The writing had its ups and downs. All of the scenes with Supergirl were well written and when she returned to a human state, the dialogue was incredible. Kara’s fury is the key feature of Supergirl #24.
She transcends the boundaries of the ‘death’ they had given her, and becomes something absolutely frightening. Seeing Supergirl unleashed was an absolute wonder as fire and anger poured through every vessel in her body. That being said, there was not enough Supergirl in this issue, and it led to the negative aspects of the book.
Kara’s rebirth in Supergirl #24 was one of the highlights of the series as a whole. However, there were only a few pages dedicated to that. Supergirl had become a God for a very short period, and it seemed dissatisfying to not see it fleshed out in an arc, or possibly a large one-shot; but three pages and a handful of panels did not cut it; especially when she was not the primary focus of the book.
Cyborg Superman had the spotlight for the better portion of the arc, but he took stage front in this issue. He spent a great deal of the comic speaking about his actions and plans for stopping Brainiac. Brainiac’s portion of the comic was spent speaking about his actions and plans for stopping Cyborg Superman. As you could probably tell, it led to a boring narrative. It would have made the book stronger as a whole if these actions were shown rather than described. Cyborg Superman had an incredible villain’s month issue and it was disappointing to see the entire momentum shift downwards to a slower and disproportioned narrative.
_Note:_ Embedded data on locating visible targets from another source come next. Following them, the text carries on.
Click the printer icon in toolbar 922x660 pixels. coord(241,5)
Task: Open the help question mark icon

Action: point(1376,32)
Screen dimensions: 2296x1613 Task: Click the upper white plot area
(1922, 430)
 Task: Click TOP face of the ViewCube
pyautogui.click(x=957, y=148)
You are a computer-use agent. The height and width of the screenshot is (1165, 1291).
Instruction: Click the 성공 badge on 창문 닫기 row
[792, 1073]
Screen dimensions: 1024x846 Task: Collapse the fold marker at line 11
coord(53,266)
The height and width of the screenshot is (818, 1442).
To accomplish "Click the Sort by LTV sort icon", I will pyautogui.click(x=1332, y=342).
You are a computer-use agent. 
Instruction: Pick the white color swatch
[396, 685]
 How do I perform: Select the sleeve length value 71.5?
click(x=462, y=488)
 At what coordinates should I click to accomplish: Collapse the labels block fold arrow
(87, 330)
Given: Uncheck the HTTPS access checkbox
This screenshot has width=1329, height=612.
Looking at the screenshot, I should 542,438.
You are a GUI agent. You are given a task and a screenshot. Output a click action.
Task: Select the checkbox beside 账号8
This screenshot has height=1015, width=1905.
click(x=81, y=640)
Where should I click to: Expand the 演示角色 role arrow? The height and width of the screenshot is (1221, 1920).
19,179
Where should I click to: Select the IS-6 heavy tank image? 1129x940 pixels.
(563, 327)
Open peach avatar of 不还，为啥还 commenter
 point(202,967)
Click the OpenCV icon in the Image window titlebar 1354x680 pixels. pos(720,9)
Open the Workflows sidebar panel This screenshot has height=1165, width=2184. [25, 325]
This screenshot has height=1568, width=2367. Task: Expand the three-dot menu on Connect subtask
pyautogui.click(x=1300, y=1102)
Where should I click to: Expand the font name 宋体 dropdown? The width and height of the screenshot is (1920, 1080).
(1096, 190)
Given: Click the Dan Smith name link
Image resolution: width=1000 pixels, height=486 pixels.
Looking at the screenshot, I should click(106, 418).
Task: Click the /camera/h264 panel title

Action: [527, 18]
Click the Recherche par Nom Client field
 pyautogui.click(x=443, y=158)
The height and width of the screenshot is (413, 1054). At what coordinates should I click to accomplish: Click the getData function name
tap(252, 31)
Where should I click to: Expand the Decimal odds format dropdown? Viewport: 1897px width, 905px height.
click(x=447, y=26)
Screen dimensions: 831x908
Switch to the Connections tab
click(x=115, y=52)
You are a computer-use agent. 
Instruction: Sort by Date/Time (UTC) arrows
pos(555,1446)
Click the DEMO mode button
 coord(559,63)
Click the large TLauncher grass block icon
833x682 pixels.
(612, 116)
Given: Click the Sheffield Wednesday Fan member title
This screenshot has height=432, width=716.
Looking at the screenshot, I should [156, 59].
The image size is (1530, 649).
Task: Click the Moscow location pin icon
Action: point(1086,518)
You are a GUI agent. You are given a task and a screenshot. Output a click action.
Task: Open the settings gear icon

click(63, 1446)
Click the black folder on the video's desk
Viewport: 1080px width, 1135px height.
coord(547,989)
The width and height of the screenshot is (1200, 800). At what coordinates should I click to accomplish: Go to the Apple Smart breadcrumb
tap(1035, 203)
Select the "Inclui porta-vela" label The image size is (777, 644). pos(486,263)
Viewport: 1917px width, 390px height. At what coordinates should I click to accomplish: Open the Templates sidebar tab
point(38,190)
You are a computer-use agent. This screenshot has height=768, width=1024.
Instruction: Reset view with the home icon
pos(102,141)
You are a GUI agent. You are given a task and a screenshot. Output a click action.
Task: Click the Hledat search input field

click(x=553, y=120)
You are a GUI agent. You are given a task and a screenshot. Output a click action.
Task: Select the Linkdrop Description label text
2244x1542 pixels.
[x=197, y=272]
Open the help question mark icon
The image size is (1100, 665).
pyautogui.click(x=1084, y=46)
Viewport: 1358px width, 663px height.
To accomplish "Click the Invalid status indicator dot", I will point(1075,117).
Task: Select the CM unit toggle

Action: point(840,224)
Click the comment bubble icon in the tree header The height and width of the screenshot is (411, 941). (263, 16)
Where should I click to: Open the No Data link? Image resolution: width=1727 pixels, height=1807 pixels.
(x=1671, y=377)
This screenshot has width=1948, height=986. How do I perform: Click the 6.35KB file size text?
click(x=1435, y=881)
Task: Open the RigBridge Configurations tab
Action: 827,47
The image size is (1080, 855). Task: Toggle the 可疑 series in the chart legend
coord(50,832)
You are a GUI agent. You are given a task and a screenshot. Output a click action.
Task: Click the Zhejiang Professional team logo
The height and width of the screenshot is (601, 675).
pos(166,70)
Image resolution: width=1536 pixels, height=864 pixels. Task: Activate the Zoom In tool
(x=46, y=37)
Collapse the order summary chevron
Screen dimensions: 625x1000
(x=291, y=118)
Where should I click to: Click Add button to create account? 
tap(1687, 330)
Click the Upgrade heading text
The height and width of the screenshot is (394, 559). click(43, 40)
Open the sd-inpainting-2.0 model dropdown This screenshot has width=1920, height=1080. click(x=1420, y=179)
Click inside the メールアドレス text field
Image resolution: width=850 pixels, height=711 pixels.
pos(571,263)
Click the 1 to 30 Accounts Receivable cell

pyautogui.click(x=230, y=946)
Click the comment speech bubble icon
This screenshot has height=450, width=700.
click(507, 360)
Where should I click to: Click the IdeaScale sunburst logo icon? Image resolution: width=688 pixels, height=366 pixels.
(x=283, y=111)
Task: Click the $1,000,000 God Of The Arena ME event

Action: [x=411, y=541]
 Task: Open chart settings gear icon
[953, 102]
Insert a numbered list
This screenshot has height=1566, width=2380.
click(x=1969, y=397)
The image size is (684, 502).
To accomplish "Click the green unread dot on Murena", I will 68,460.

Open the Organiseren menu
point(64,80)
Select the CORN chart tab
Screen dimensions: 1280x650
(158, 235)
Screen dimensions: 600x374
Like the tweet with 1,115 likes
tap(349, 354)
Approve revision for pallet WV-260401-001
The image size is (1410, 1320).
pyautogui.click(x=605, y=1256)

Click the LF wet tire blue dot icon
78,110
Although the issue was lackluster as a whole, the scenes with Supergirl were absolutely fantastic. Seeing her reborn in a fury of flames and ashes like a phoenix will resonate with the reader and the series for months to come. If those scenes were fleshed out heavier, the comic would have been an instant buy. But with uneven storytelling and lack of attention, Supergirl #24 comes out average, or slightly above it.